→ **CE QUE VOUS FEREZ**:
[A] Dans le texte extrait, pour quelle raison le frère Antoine demande-t-il pardon au jeune Malcolm ? Répondez en une à trois phrases.
[B] Recopiez le passage du texte extrait qui commence aux mots « Certains ex-homophobes hétérosexuels » et arrêtez-vous après « son amant Adrien. ».

→ **TEXTE EXTRAIT**:
Certains ex-homophobes hétérosexuels font leur mea culpa au nom de la « honteuse et aveugle communauté hétérosexiste et patriarcale » dont ils font malheureusement partie : c’est le cas par exemple du frère Antoine dans le roman Par d’autres chemins (2009) d’Hugues Pouyé, religieux demandant pardon au jeune Malcolm pour la « fermeture homophobe » de son Église catholique, et encourageant ce dernier à revenir dans les bras de son amant Adrien.

 

L’hommage des hétéros sympathisants se veut émouvant. Ils s’inclinent devant les « héros » homosexuels : « Ce sont des personnes comme vous qui me font aimer ce métier, qui me donnent envie de soigner, de ne jamais désespérer. » (l’infirmière à Adrien, idem, p. 132) ; « Tu sais, en tant que père, je suis capable de t’aimer comme tu es. Même à moitié nu, sur un char de la Gay Pride. » (Eddy le « père » gay friendly s’adressant à son « fils » Édouard, dans la pièce Moi aussi, je voudrais avoir des traumas familiaux… comme tout le monde (2012) de Philippe Beheydt) ; « Je vais dire une banalité. Mais ce qui compte, c’est d’aimer. » (Tommaso, un père de famille qui croit que son fils Andrea est gay, et qui affiche une tolérance ++, dans le film « Tout mais pas ça », « Se Dio vuole » (2015) d’Edoardo Falcone) ; « C’est le courage de mon fils qui me donne des leçons. » (père d’Éric à son fils homo) (le père d’Éric le héros homo dans l’épisode 7 de la saison 1 de la série Sex Education (2019) de Laurie Nunn) ; « Merci de m’avoir fait grandir malgré mon grand âge. » (Richard, le père homophobe d’Antoine son fils homo, s’adressant aux « mariés » Antoine et Christophe le jour de leur « mariage », dans le téléfilm « Le Mari de mon mari » (2016) de Charles Nemes) ; etc.

→ **DONNÉES ENREGISTRÉES**:
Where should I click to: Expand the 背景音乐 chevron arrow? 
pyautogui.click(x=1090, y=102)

==

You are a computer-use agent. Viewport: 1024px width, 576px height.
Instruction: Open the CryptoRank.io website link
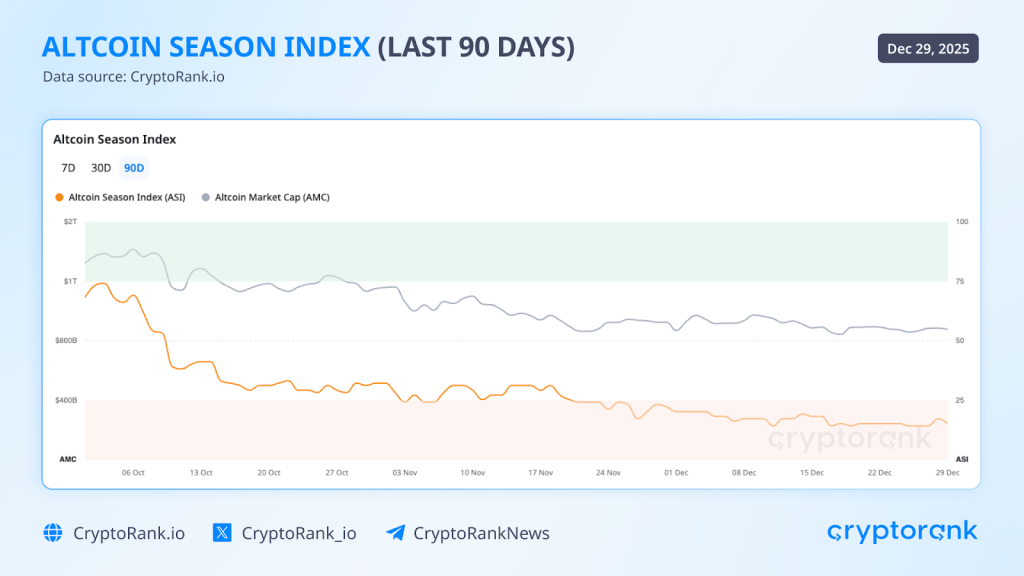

→ **LES RÉSULTATS**:
[A] Le frère Antoine, religieux du roman Par d'autres chemins, demande pardon à Malcolm pour la « fermeture homophobe » de son Église catholique.

[B]
Certains ex-homophobes hétérosexuels font leur mea culpa au nom de la « honteuse et aveugle communauté hétérosexiste et patriarcale » dont ils font malheureusement partie : c’est le cas par exemple du frère Antoine dans le roman Par d’autres chemins (2009) d’Hugues Pouyé, religieux demandant pardon au jeune Malcolm pour la « fermeture homophobe » de son Église catholique, et encourageant ce dernier à revenir dans les bras de son amant Adrien.